I got a dataframe where some rows contains almost duplicate values. I'd like to combine these rows as much as possible to reduce the row numbers. Let's say I got following dataframe:

One	Two	Three
A	B	C
B	B	B
C	A	B

In this example I'd like the output to be:

One	Two	Three
AB	B	CB
C	A	B

The real dataframe got a hundred thousand rows with ten columns.

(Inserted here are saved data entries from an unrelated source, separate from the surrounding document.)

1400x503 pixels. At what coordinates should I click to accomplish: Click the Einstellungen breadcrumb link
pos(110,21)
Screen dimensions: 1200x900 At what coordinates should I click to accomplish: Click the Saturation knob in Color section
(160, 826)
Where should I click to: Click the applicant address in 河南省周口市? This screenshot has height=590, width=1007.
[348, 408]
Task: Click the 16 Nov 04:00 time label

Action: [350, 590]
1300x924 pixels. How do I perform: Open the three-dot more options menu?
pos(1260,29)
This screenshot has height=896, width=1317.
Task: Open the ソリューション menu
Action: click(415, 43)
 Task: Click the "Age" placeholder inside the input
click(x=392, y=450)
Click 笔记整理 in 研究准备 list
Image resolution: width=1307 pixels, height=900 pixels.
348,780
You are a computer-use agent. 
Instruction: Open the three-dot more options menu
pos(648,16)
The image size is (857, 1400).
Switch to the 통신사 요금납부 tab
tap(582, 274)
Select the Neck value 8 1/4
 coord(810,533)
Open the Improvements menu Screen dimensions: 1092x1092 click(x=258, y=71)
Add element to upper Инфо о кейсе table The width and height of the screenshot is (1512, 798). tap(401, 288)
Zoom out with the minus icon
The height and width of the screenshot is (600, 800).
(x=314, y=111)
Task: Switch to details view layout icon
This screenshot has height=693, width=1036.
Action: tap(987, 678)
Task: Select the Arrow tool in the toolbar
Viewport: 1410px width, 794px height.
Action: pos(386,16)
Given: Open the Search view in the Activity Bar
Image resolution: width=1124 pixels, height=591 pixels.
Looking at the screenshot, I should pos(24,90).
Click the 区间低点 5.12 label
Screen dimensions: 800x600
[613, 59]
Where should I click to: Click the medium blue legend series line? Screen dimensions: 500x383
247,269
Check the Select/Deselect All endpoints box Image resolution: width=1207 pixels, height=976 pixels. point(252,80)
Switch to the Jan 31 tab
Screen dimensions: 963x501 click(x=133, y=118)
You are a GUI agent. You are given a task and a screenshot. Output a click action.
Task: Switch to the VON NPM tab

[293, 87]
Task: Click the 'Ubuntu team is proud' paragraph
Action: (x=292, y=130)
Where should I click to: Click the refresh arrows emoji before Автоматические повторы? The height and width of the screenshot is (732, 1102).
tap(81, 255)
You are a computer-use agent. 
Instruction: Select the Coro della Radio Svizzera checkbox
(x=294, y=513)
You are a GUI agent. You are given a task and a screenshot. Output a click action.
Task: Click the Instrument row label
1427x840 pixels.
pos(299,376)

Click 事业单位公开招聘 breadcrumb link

The csv from a datafram-sample:

Column_1,Column_2,Column_3,Column_4,Column_5,Column_6,Column_7,Column_8
A,A,A,A,A,A,A,A
A,A,A,A,A,A,A,B
A,A,A,A,A,A,A,C
A,A,A,A,A,A,B,A
A,A,A,A,A,A,B,B
A,A,A,A,A,A,B,C
A,A,A,A,A,A,C,A
A,A,A,A,A,A,C,B
A,A,A,A,A,A,C,C
C,C,C,C,C,C,A,A
C,C,C,C,C,C,A,B
C,C,C,C,C,C,A,C
C,C,C,C,C,C,B,A
C,C,C,C,C,C,B,B
C,C,C,C,C,C,B,C
C,C,C,C,C,C,C,A
C,C,C,C,C,C,C,B
C,C,C,C,C,C,C,C

To easier show how desired outcome woud look like:

Column_1,Column_2,Column_3,Column_4,Column_5,Column_6,Column_7,Column_8
AC,AC,AC,AC,AC,AC,ABC,ABC

I've tried some code but I end up in real long code snippets which I doubt could be the best and most natural solution. Any suggestions?

CodePudding user response：

You can use something like this:

df = df.groupby(['Two'])['One','Three'].apply(''.join).reset_index()

If you can provide a small bit of code that creates the first df it'd be easier to try out solutions.

Also this other post may help: pandas - Merge nearly duplicate rows based on column value

CodePudding user response：

If your data are all characters you can end up with this solution and collapse everything to one single row:

import pandas as pd

data = pd.read_csv("path/to/data")
collapsed = data.astype(str).sum().applymap(lambda x: ''.join(set(x)))

Check this answer on how to get unique characters in a string.